Cosatu axed Willy Madisha as its president yesterday over his involvement in a missing donation scandal.
This was after a commission investigating the matter presented its findings and recommendations to Cosatu's central executive committee at its meeting this week, said spokesman Patrick Craven.
"... The manner in which the president [Madisha] managed the issue of the donation to the SACP damaged his reputation and that of Cosatu," the commission found. His conduct has caused division within the federation, implicated him and, by association, Cosatu in "what has all the trappings of an unseemly financial scandal".

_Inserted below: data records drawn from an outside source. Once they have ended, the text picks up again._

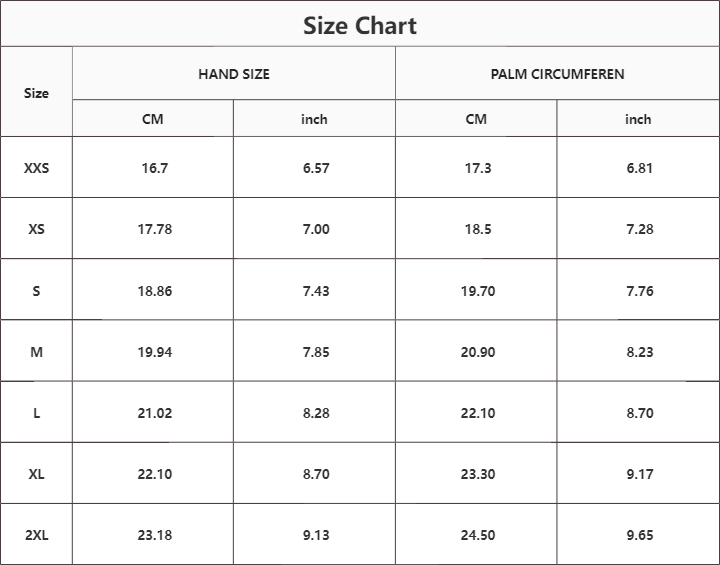Screen dimensions: 720x565
Task: Select the 17.78 hand size cell
Action: click(155, 229)
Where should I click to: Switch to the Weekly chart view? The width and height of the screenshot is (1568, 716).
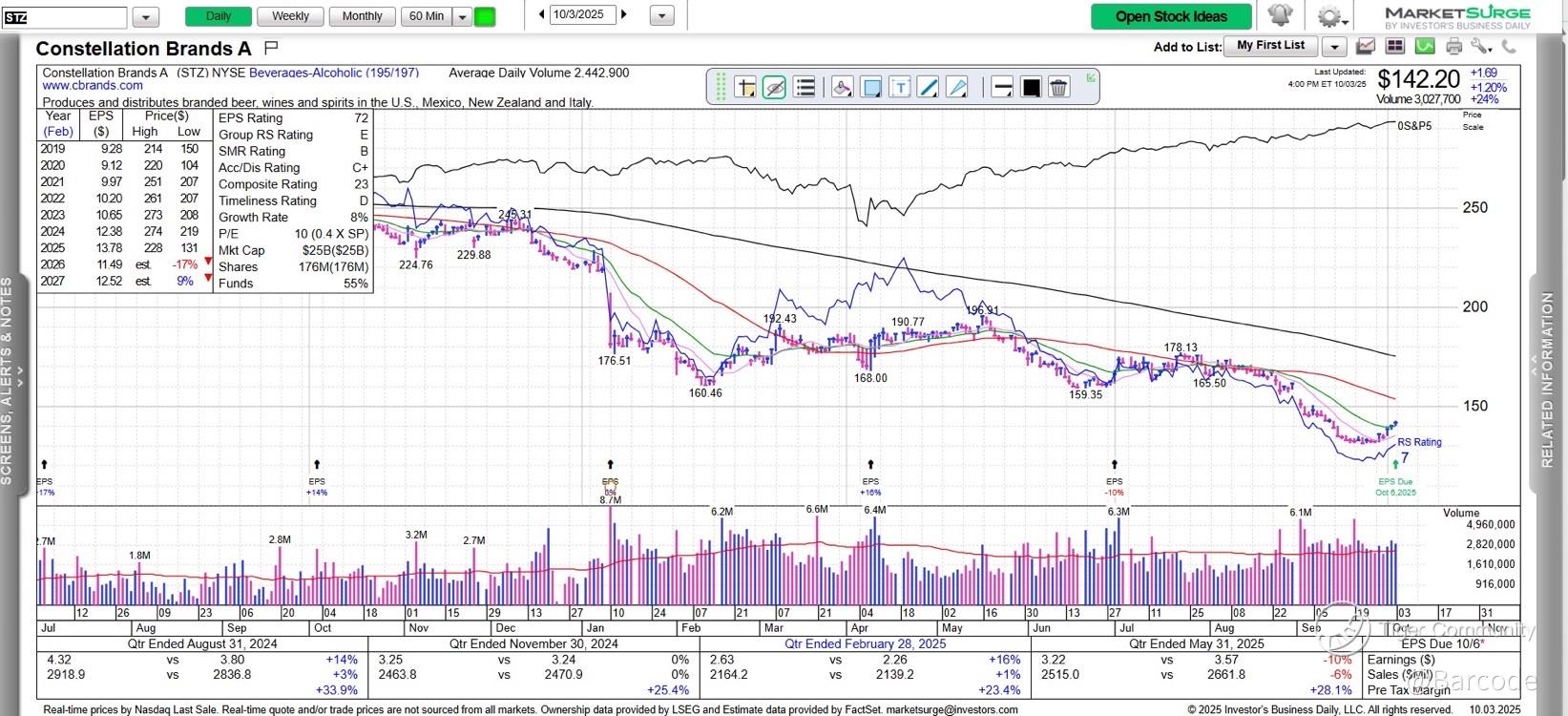click(290, 16)
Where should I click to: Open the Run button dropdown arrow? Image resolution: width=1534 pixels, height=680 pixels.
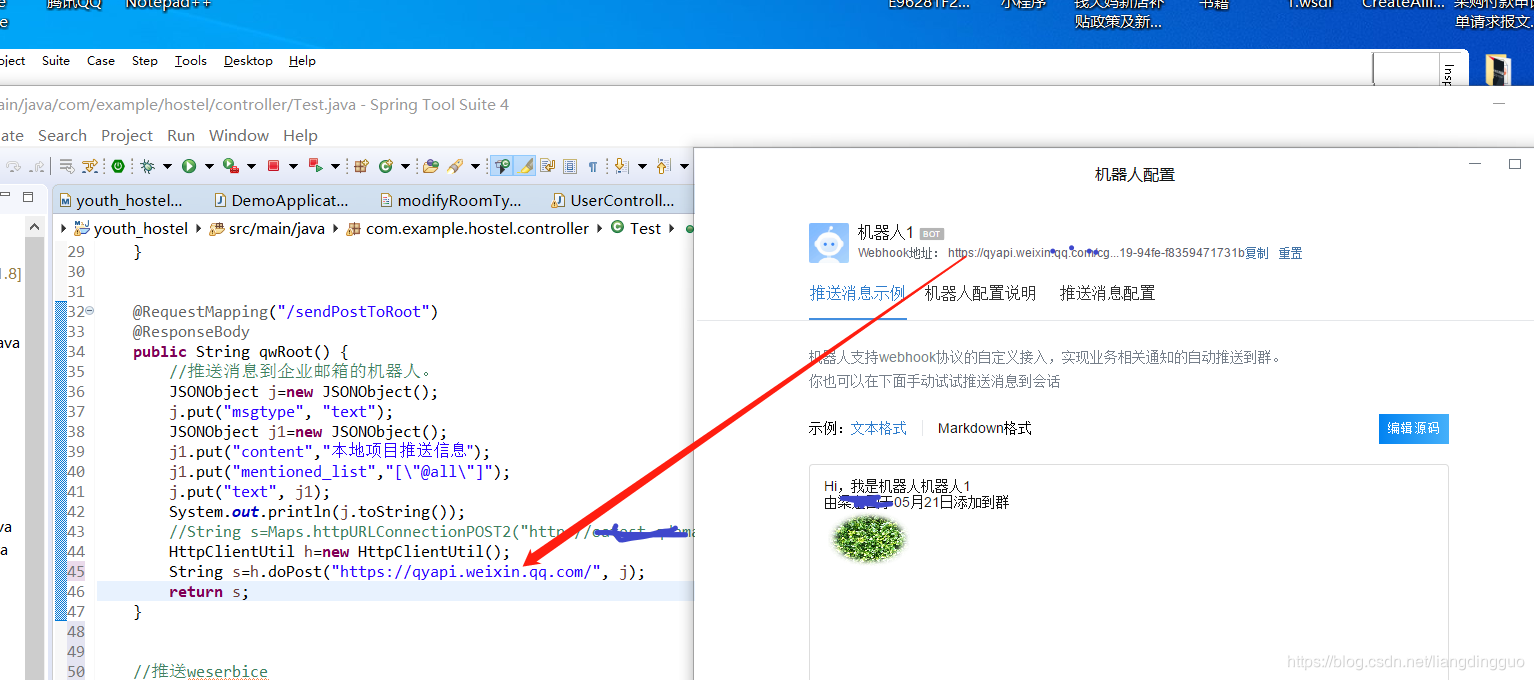(x=208, y=165)
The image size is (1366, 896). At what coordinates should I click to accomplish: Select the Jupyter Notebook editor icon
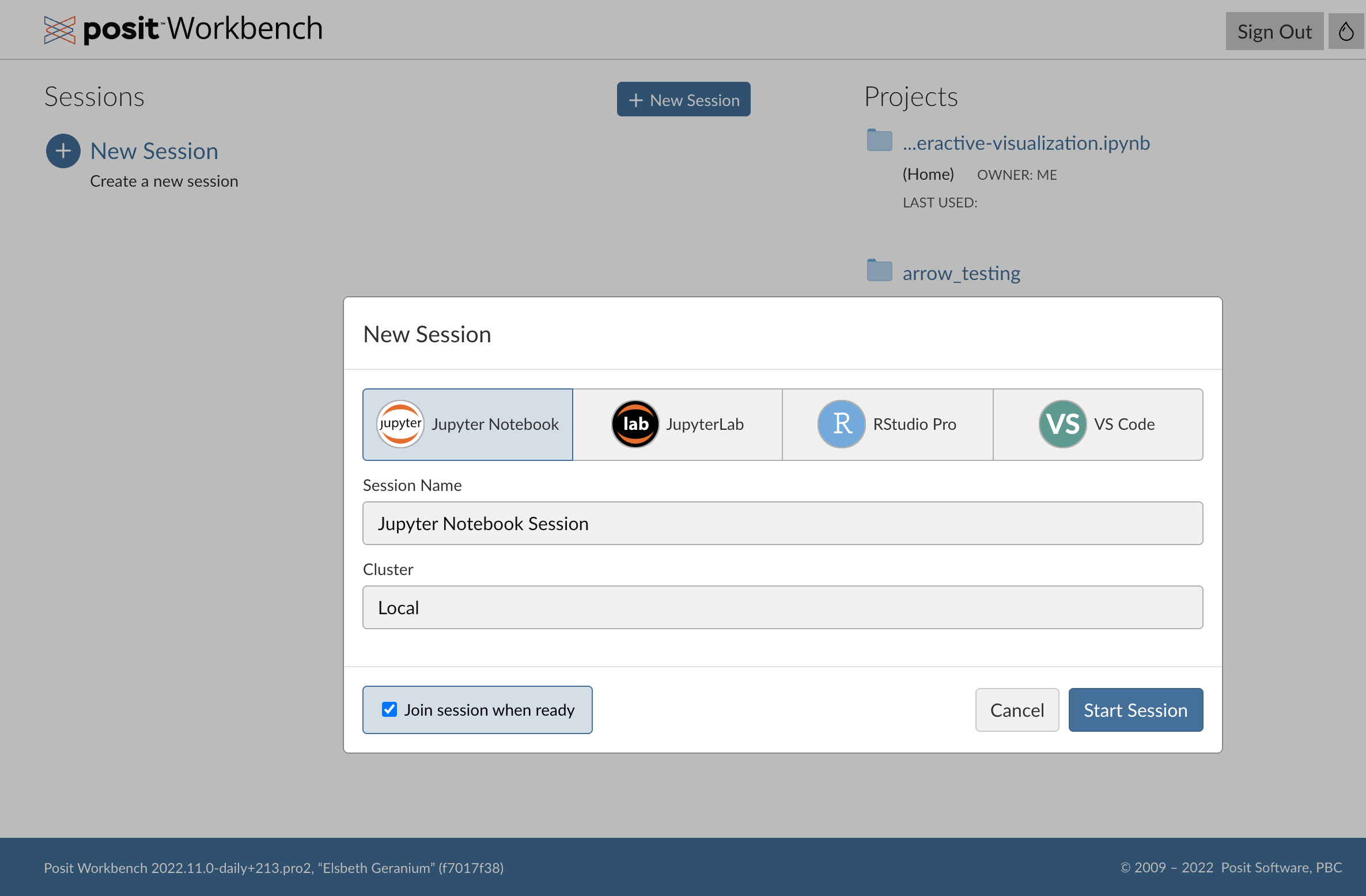pos(400,424)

"It has reduced his level of acceptability to important constituencies in Cosatu and its alliance partner, the SACP. It has exposed the president and Cosatu to ridicule," the commission found. Malawian businessman Charles Modise laid a complaint against the SACP last year in connection with a R500000 donation he claimed to have made to the party in 2002.
He claimed he gave the money, packed in black plastic bags, to Madisha, who in turn swore he took the money in the boot of his car to SACP general secretary Blade Nzimande. However, Nzimande denied receiving the money.
The commission emphasised that its brief was not to investigate whether the money was handed over. Madisha voluntarily stepped down as Cosatu president in October when the probe started into the missing donation to allow it "to continue without my interference".
At the time, Madisha suggested that alliance leaders were "plotting against each other" in the run-up to the ANC national conference in December.
It was in December that Madisha was suspended as president of the South African Democratic Teachers' Union for apparently telling members not to vote for then deputy president of the ANC Jacob Zuma.
Reports this week suggested that Madisha's fate was "sealed" long before the commission presented its findings.
"His expulsion will signal the intensification of a campaign to rid Cosatu of leaders who backed President Thabo Mbeki's failed bid for a third term as ANC leader," City Press reported.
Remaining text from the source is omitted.